MS FOLLETT (Chief Minister and Treasurer) (3.02): Madam Speaker, for the information of members, I present the National Strategy on Violence Against Women, prepared by the National Committee on Violence Against Women, and I move:

That the Assembly takes note of the paper.

Madam Speaker, recently I attended the fourth meeting of the Commonwealth-State Ministerial Conference on the Status of Women. At this meeting the Prime Minister and the ministerial conference were presented with a strategy aimed at achieving the elimination of violence against women. Today I wish to commend this strategy, the National Strategy on Violence Against Women, to this Assembly and to highlight the issues it discusses and the recommendations it makes.

This Government is firmly committed to the objectives of the strategy and will be giving its recommendations very careful consideration. I would like to take the opportunity today to describe a number of important ways in which the ACT has already taken action which is relevant to the objectives of the strategy, and to outline the process which will now be followed in considering further ways to give effect to these objectives.

Madam Speaker, the National Strategy on Violence Against Women is the result of extensive work by the National Committee on Violence Against Women. This committee was established by the Commonwealth Government in 1990 to investigate the issue of violence against women in Australian society. The 19 committee members are drawn from Commonwealth, State and Territory governments, the police force and the community. The ACT is represented on the committee by a government representative and by a community representative from the Rape Crisis Centre. The committee's development of the strategy follows significant research, consultation and discussion on the national legal, policy and service delivery issues associated with dealing with violence against women in our society.
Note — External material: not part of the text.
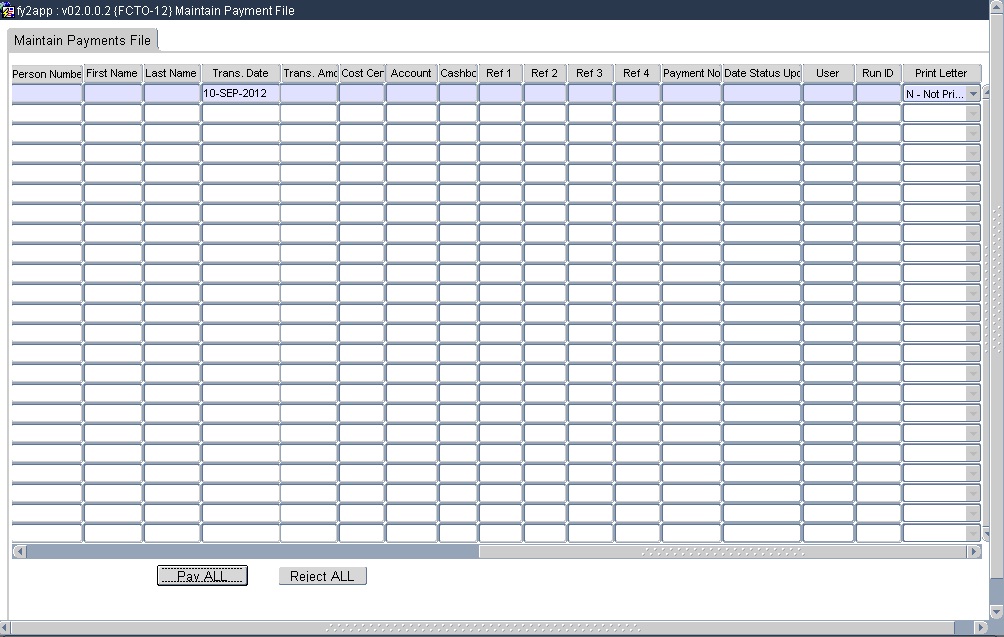Change the N - Not Printed selection
This screenshot has width=1004, height=637.
pyautogui.click(x=935, y=93)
Violence against women is one of the most significant concerns in our community. It is a fundamental violation of human rights we can afford neither to condone nor to allow to continue. The costs to individual women and to society are enormous. Violence, and the threat of violence, deprive many women of their ability to live equally in our society. Contrary to public perception, most violence is perpetrated in the home rather than on the street. Evidence of this is provided by the fact that every year in the ACT the Domestic Violence Crisis Service is approached as the first point of contact by about 3,000 women, or about 3 per cent of our adult female population.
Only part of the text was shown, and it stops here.